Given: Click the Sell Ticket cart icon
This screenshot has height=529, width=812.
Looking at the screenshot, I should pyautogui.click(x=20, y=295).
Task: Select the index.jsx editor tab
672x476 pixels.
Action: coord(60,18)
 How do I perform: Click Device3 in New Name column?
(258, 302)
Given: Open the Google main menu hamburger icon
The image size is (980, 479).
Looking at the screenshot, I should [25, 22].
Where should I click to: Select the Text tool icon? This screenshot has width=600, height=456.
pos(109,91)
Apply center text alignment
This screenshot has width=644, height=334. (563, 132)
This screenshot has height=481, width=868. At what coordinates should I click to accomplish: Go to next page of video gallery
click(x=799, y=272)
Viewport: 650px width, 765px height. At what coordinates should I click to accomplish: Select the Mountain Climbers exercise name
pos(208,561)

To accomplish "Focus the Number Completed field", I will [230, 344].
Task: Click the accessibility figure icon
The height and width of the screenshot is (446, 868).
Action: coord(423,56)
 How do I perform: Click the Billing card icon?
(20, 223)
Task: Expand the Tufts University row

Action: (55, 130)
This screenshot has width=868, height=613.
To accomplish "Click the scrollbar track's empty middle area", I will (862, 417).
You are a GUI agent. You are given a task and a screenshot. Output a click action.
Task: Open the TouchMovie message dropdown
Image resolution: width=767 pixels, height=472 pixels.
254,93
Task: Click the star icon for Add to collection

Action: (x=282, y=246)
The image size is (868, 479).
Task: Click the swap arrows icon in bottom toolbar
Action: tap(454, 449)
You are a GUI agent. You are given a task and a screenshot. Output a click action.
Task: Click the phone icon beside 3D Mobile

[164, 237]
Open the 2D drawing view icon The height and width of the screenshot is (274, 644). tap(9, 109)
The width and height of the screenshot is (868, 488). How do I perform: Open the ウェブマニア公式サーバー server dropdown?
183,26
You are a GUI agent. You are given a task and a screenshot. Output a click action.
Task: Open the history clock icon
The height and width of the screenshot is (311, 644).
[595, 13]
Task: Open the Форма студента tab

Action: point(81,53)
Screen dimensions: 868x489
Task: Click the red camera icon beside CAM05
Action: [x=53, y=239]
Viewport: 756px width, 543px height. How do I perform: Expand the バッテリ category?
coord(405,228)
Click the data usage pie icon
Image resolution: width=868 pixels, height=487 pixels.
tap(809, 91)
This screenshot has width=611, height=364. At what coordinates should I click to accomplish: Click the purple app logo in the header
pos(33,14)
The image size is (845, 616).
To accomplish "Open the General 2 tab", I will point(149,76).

PROBLEM TO SOLVE:
Extract, from the material above, each line holding the word "will".

ANSWER FOR THIS EXERCISE:
To accomplish "Focus the Number Completed field", I will [230, 344].
To accomplish "Click the scrollbar track's empty middle area", I will (862, 417).
To accomplish "Open the General 2 tab", I will point(149,76).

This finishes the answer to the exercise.